Calprotectin (S100A8/A9) is not associated with ultrasound-detected synovitis in a longitudinal study of patients with psoriatic arthritis treated with biological disease-modifying anti-rheumatic drugs
- PMID: 40801094
- DOI: 10.1080/03009742.2025.2523667
Calprotectin (S100A8/A9) is not associated with ultrasound-detected synovitis in a longitudinal study of patients with psoriatic arthritis treated with biological disease-modifying anti-rheumatic drugs
Abstract
Objectives: Calprotectin (S100A8/A9) is an established inflammatory marker in rheumatoid arthritis (RA), but its role in psoriatic arthritis (PsA) is less studied. This study evaluated plasma calprotectin as a biomarker of inflammatory activity in PsA by assessing its association with ultrasound-detected synovitis before and during treatment with a biological disease-modifying anti-rheumatic drug (bDMARD). The potential of S100A12, vascular endothelial growth factor, interleukin-6 (IL-6), IL-17A, IL-23, and C-X-C motif chemokine ligand 10 (CXCL10) was also explored.

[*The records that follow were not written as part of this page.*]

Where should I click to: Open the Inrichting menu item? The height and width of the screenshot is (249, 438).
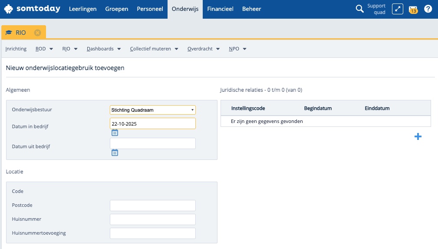[x=16, y=49]
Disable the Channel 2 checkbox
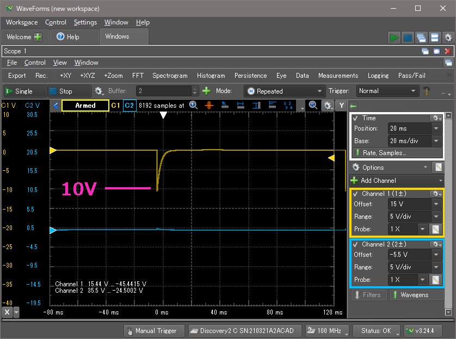 (355, 244)
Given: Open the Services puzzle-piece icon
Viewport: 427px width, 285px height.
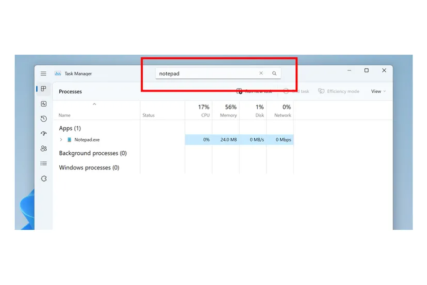Looking at the screenshot, I should tap(44, 178).
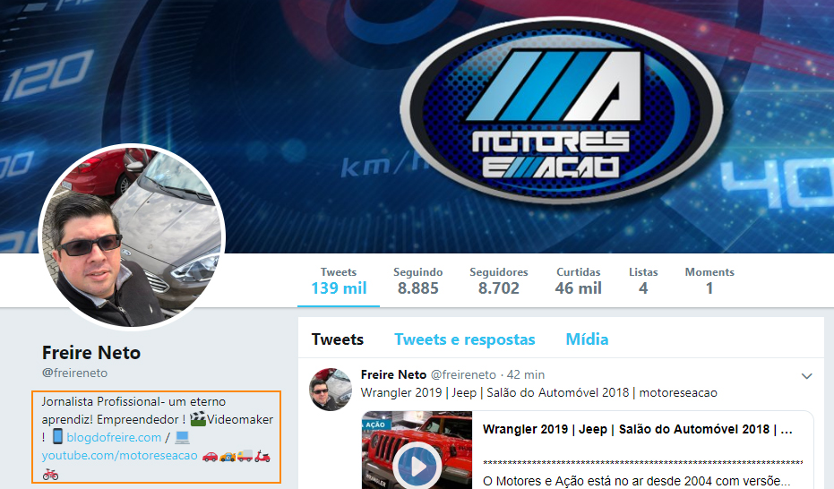
Task: Click the 42 min tweet timestamp
Action: (526, 374)
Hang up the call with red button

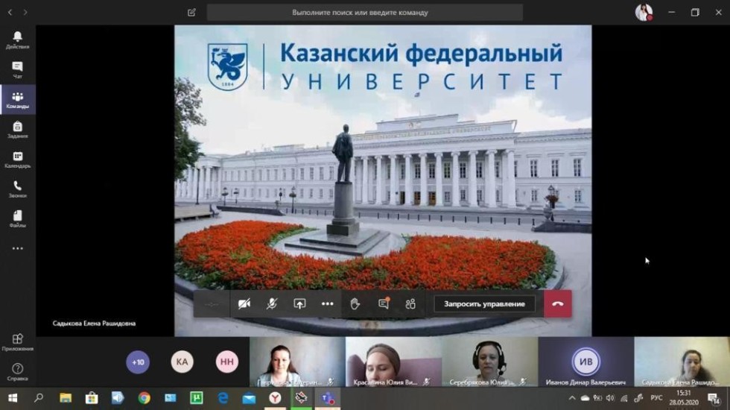pyautogui.click(x=557, y=304)
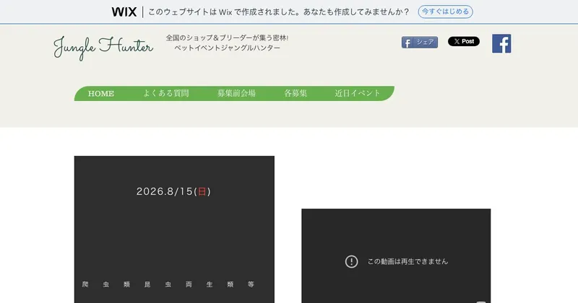
Task: Click the large Facebook icon in header
Action: click(x=501, y=44)
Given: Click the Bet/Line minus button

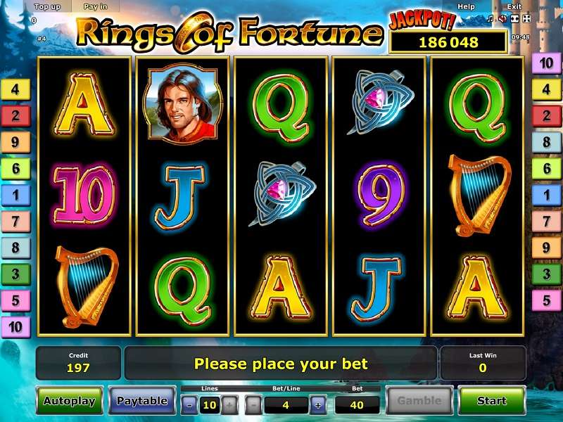Looking at the screenshot, I should [253, 405].
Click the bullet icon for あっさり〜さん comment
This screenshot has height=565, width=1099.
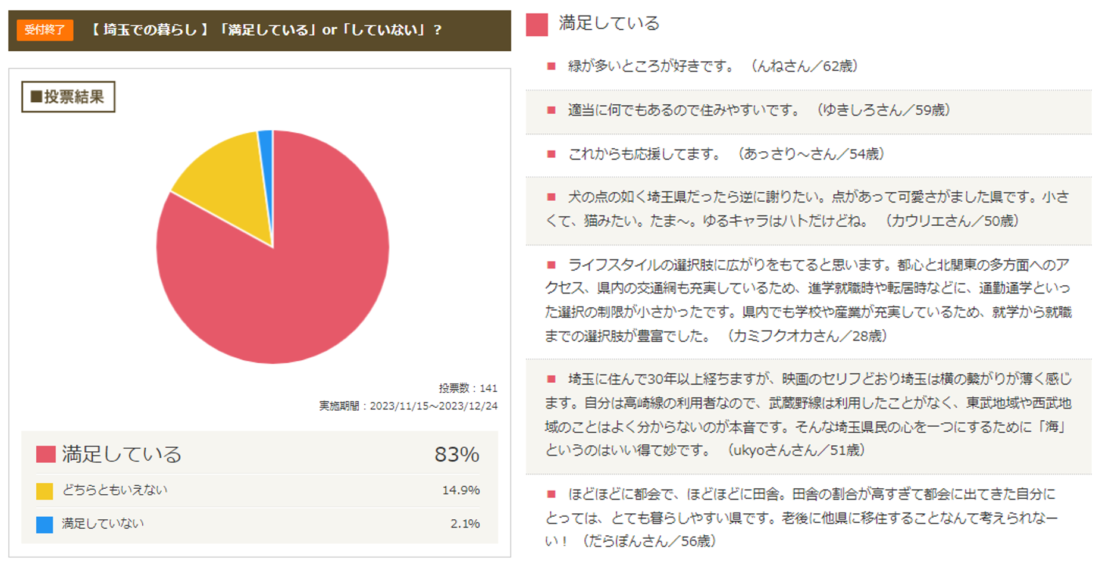(552, 154)
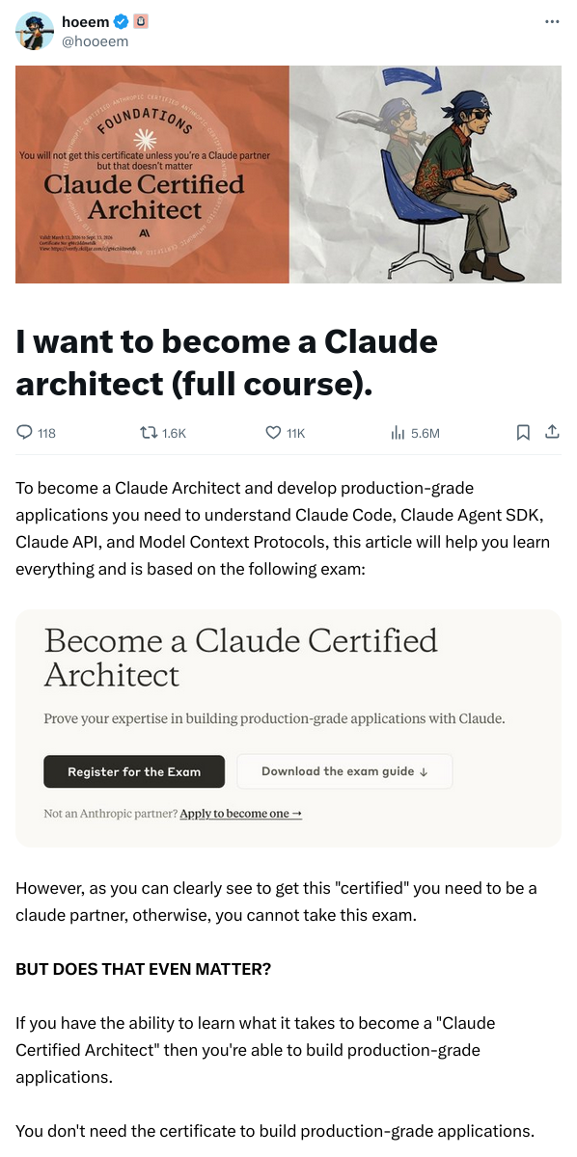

Method: Forty-three PsA patients initiating bDMARD therapy were assessed clinically and by ultrasound at baseline and after 3, 6, 9, and 12 months. Biomarkers were measured using enzyme-linked immunosorbent assays and Luminex assays. Changes were analysed using the Wilcoxon signed-rank test, and correlations with Spearman's rank analysis.
Results: Mean (± SD) age was 47.6 (± 12.9) years, 60.5% were women, and median disease duration was 10 years (interquartile range 4.2-21.9). Significant reductions were observed in joint counts and in the Disease Activity Index for Psoriatic Arthritis, Disease Activity Score for 28 joints including CRP, and Bath Ankylosing Spondylitis Disease Activity Index. Baseline levels of calprotectin, S100A12, IL-6, IL-17A, IL-23, and CXCL10 were higher in PsA than in controls (p < 0.05). Calprotectin, S100A12, and IL-6 levels decreased during follow-up (p < 0.05). No clinically relevant correlations between the ultrasound scores and inflammatory markers were observed.
Conclusion: Calprotectin levels were elevated in PsA patients and decreased with treatment but showed no clinically significant correlation with ultrasound-detected synovitis. Further studies are needed, particularly in cohorts with higher levels of inflammation.